"O eres positivo o hundes a todo el mundo"
Entre unos huevos estrellados y un cocido madrileño, las historias de un hombre sin piernas.
"¡Fuego, fuego!", despiertan los amigos del colegio al niño Oscar Pistorius (Johanesburgo, Sudáfrica, 1986), hoy velocista paralímpico, gastándole una terrible broma tras haberle escondido las prótesis sobre las que se sostiene desde que a los 11 meses tuvieron que cortarle las piernas a la altura de las rodillas por una malformación. "¡Deténgase! ¡Deténgase!", le gritan a Pistorius siempre en los aeropuertos, porque mientras va de un lado a otro, trotamundos incansable en su intento de alcanzar la marca mínima para competir como uno más en los Juegos Olímpicos, siempre hace saltar las alarmas de los controles con el metal de sus piernas. "¡Explosivos! ¡Explosivos!", parecen ladrar los perros el día que le detienen y esposan en Ámsterdam porque sus prótesis despiertan sospechas, ese olfato canino entrenado, tras una sesión de tiro en Johanesburgo con el objetivo de mantenerse en forma para la caza de antílopes, su otra pasión. Conclusión: "Veo gente que se siente engañada, que siente que la vida les debe algo, que tienen una actitud dura. Recibo e-mails contándome que el hermano de alguien ha perdido sus piernas y está deprimido, pero las cosas pasan por una razón. Hay que decidir entre disfrutar lo que uno tiene o estar amargado por lo que no. Es una decisión sencilla, ¿no? O eres positivo, o hundes a todo el mundo a tu alrededor", dice Pistorius, récord mundial y oro paralímpico en 100, 200 y 400 metros en la clase T-44, mientras sorbe una Coca-Cola tras explicar sus experiencias en la Semana del Deporte Inclusivo, organizada por Sanitas en Madrid.

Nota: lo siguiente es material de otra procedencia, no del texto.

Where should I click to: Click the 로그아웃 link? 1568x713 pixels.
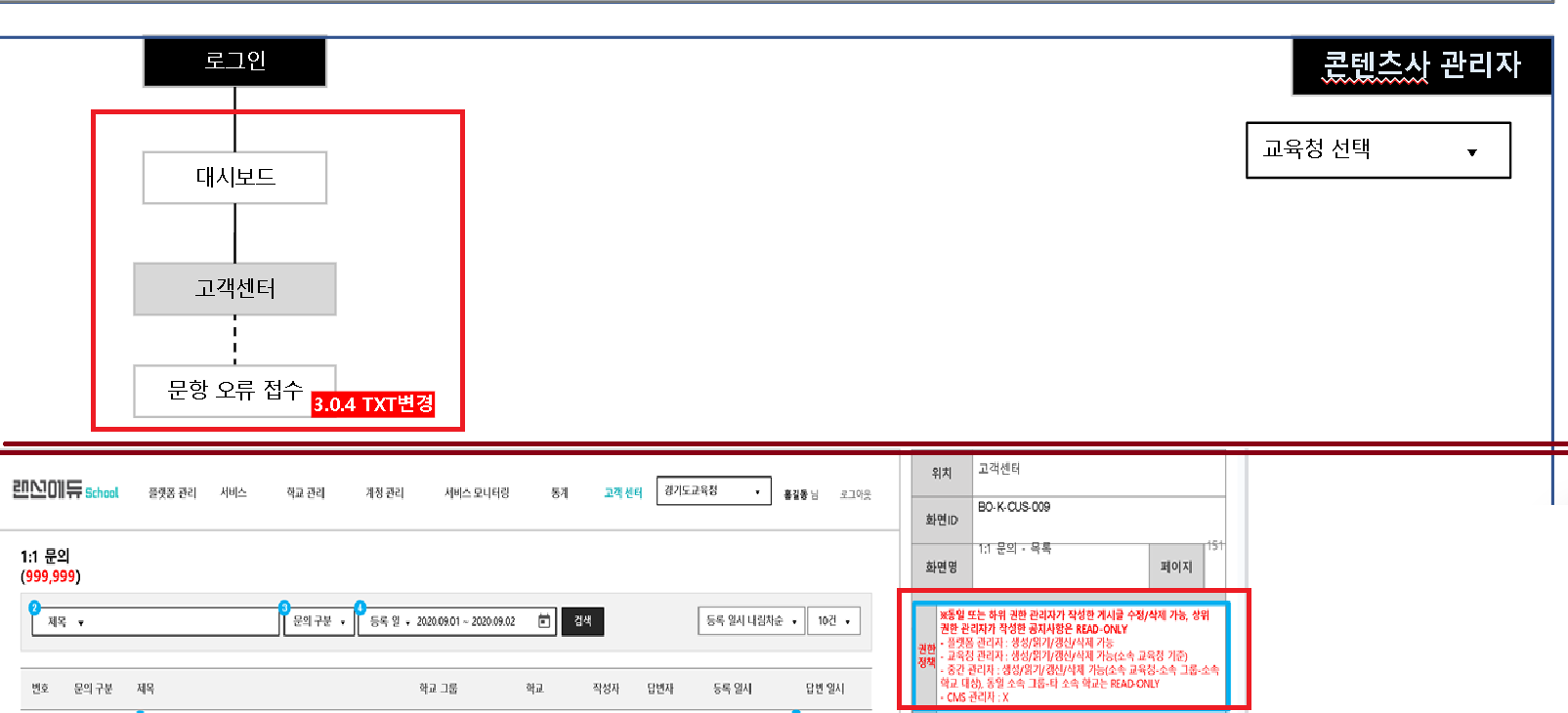point(855,495)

El velocista, con sus piernas ortopédicas, se entrena para ir a los Juegos
La madre de Pistorius, que en 2008 consiguió que se reconociera su derecho a competir en los Juegos si lograba la marca mínima, está muerta. A los 11 años, le dejaba conducir su coche. Con frecuencia, le dejaba cartas de ánimo en la sandwichera. Y así, de a poco, esculpió una personalidad expansiva que se resume, entre otras cosas, en cómo alecciona al fotógrafo mientras posa: "¡Genio! ¡Eres un genio!", le grita.
"Mi madre estaba loca", se ríe. "Me enseñó que no debía compararme a los demás, que siempre habría gente mejor y peor que yo, que debía centrarme en ser la mejor versión de mí mismo". "Hay mucha gente que tiene minusvalías, pero no solo físicas. Hay gente con vallas en su vida", razona después de trasladar la cita del comedor a la terraza para huir de los cigarrillos. "El deporte enseña a los niños a ser humildes en la victoria, a tener dignidad en la derrota y a trabajar", añade tras contar esas anécdotas de hombre sin piernas porque huye de la compasión malentendida, porque se siente igual que cualquiera, y porque discutir sobre la normalidad de su vida, en el fondo, le parece anormal, de tan normal que la ve él.
Llegan los huevos estrellados: "¡Esto sería genial para un día de resaca!", se ríe. Antes, saca el pasaporte y muestra su foto, la de un hombre con la cara amoratada y la nariz destrozada: tuvo un accidente en una lancha y hubo que sacarle de ahí en helicóptero. Antes, se estrelló un par de veces con su moto, que es la misma de Rossi, pero adaptada. Y siempre, con esas piernas futuristas a las que le dicen cheetah, compitió por correr más rápido, por llegar antes, por ser el primero. "Sí", suelta mientras apura el café, "es verdad que me encanta la velocidad".